TASK INSTRUCTIONS: A faithful copy is needed of the lines below from the one with "This screenshot has height=760, width=2003." up to and including the one with "You are a computer-use agent. Viewport: 567px"; set it down with no pictures and no other lines.

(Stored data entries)
--- START ---

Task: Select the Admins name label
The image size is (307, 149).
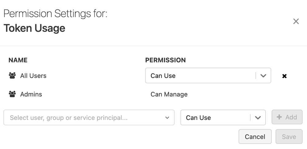Action: 31,94
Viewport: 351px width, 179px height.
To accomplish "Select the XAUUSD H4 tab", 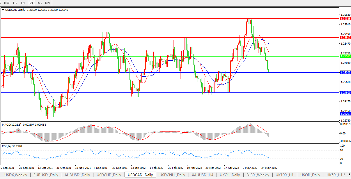I will point(203,175).
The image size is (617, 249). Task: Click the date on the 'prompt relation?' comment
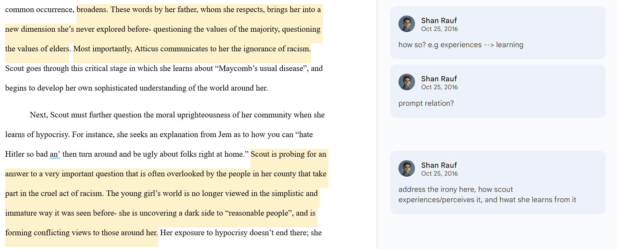pos(439,87)
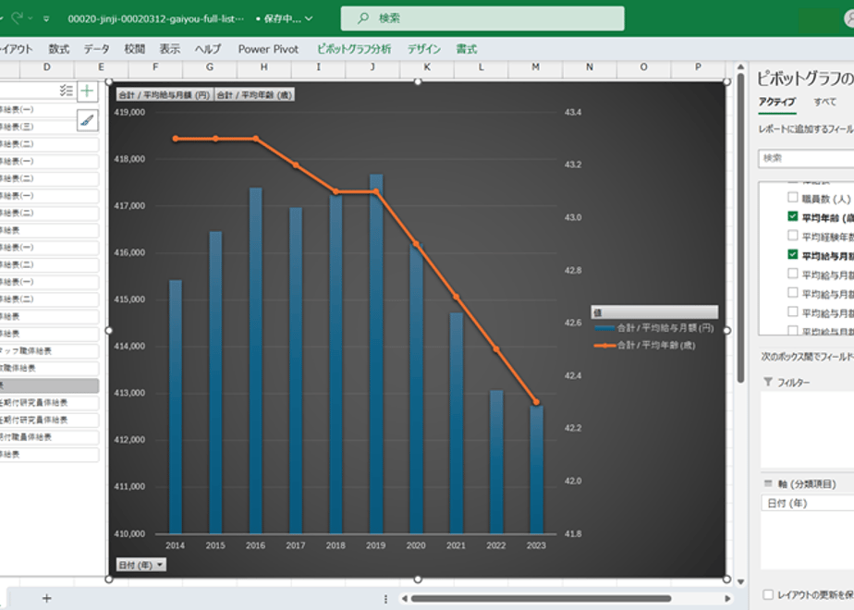Viewport: 854px width, 610px height.
Task: Click the Redo arrow icon
Action: tap(17, 18)
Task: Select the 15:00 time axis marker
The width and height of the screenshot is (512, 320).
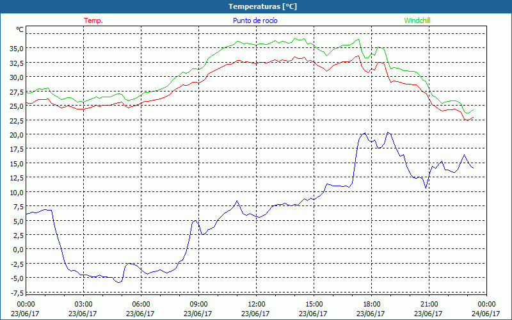Action: pyautogui.click(x=314, y=304)
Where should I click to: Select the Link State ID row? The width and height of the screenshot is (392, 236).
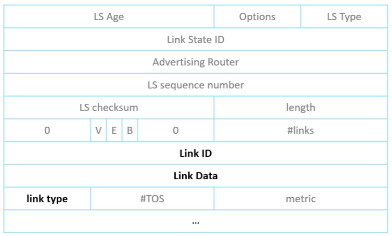coord(196,40)
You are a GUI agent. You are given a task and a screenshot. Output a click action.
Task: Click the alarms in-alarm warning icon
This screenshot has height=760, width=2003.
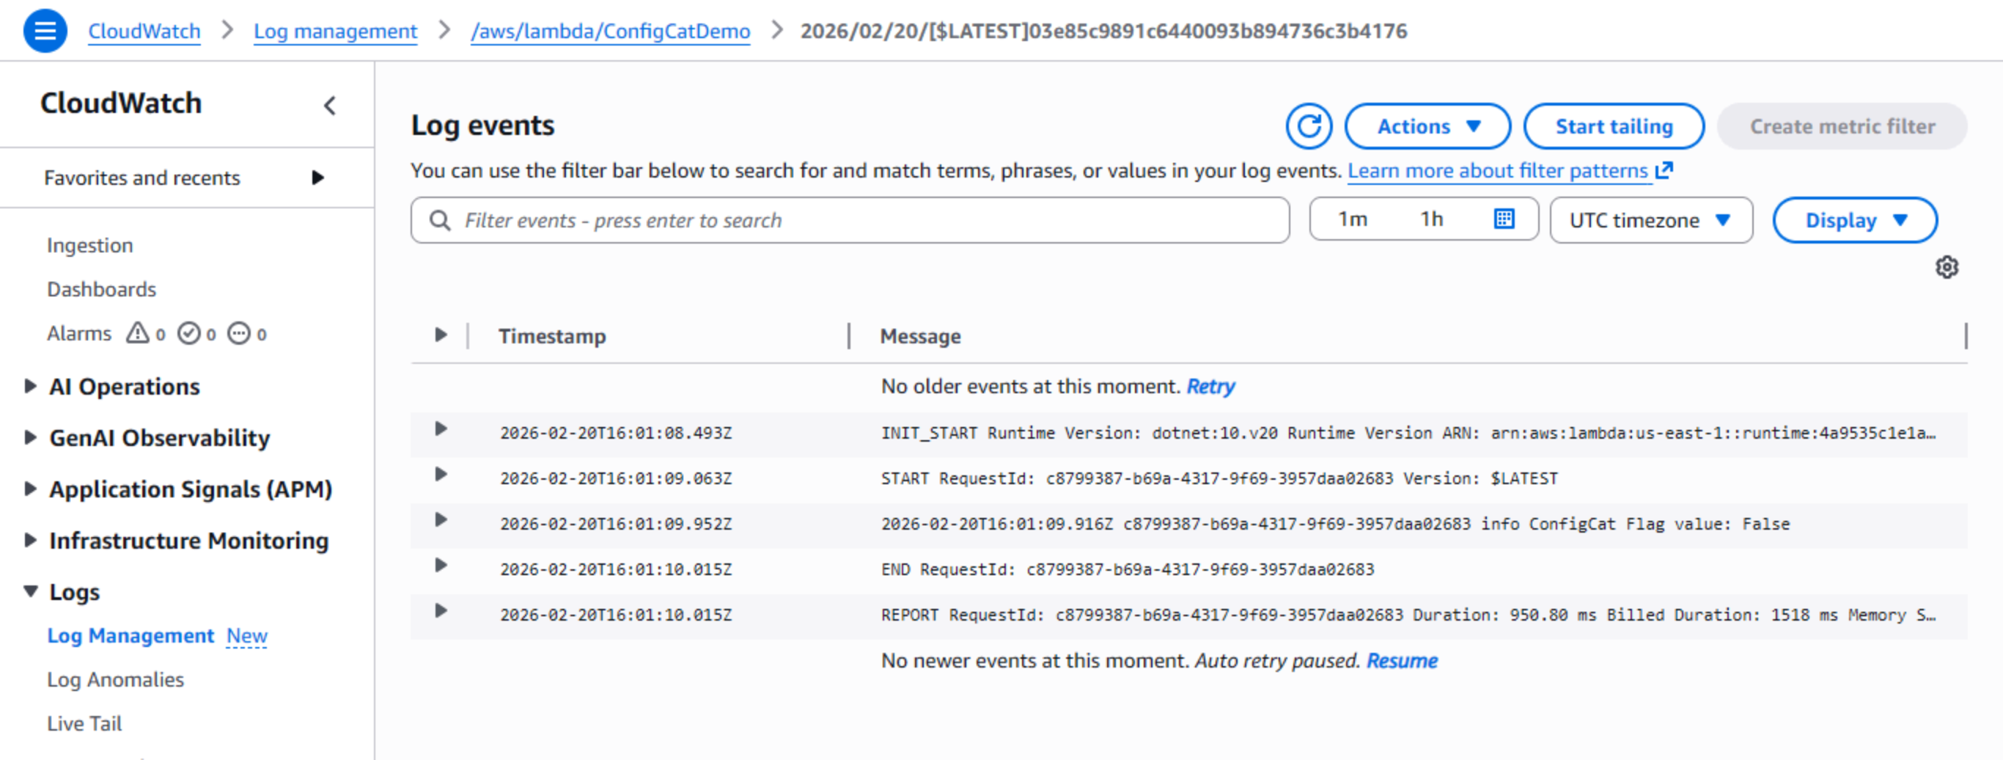(x=138, y=333)
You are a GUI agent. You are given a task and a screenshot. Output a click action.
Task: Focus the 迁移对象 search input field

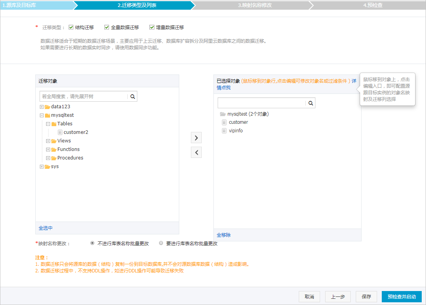click(83, 97)
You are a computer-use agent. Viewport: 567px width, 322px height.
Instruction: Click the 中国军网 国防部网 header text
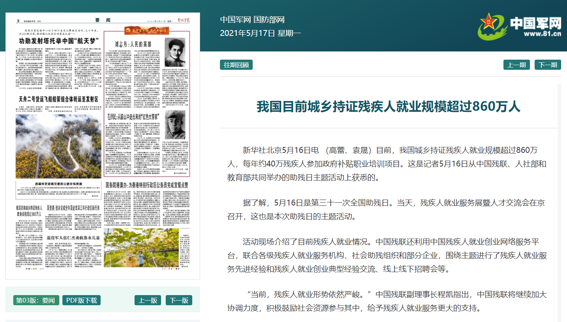[x=252, y=20]
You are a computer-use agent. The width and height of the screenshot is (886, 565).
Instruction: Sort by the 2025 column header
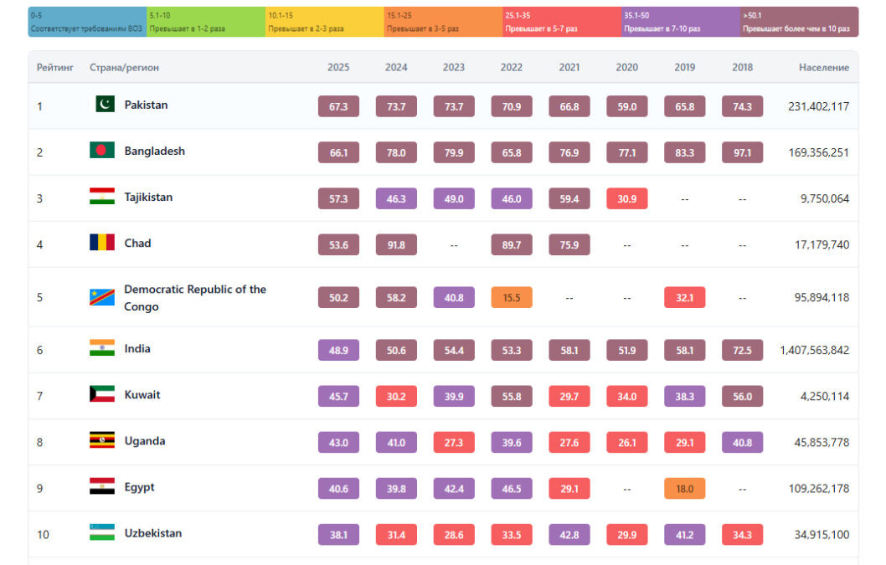338,68
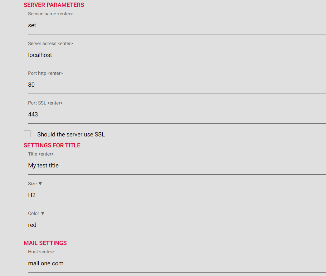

--- END ---

OUTPUT BELOW:
This screenshot has height=760, width=2003.
(x=138, y=333)
You are a GUI agent. You are given a task and a screenshot. Output a click action.
Task: Focus the 迁移对象 search input field

click(83, 97)
You are a computer-use agent. Viewport: 567px width, 322px height.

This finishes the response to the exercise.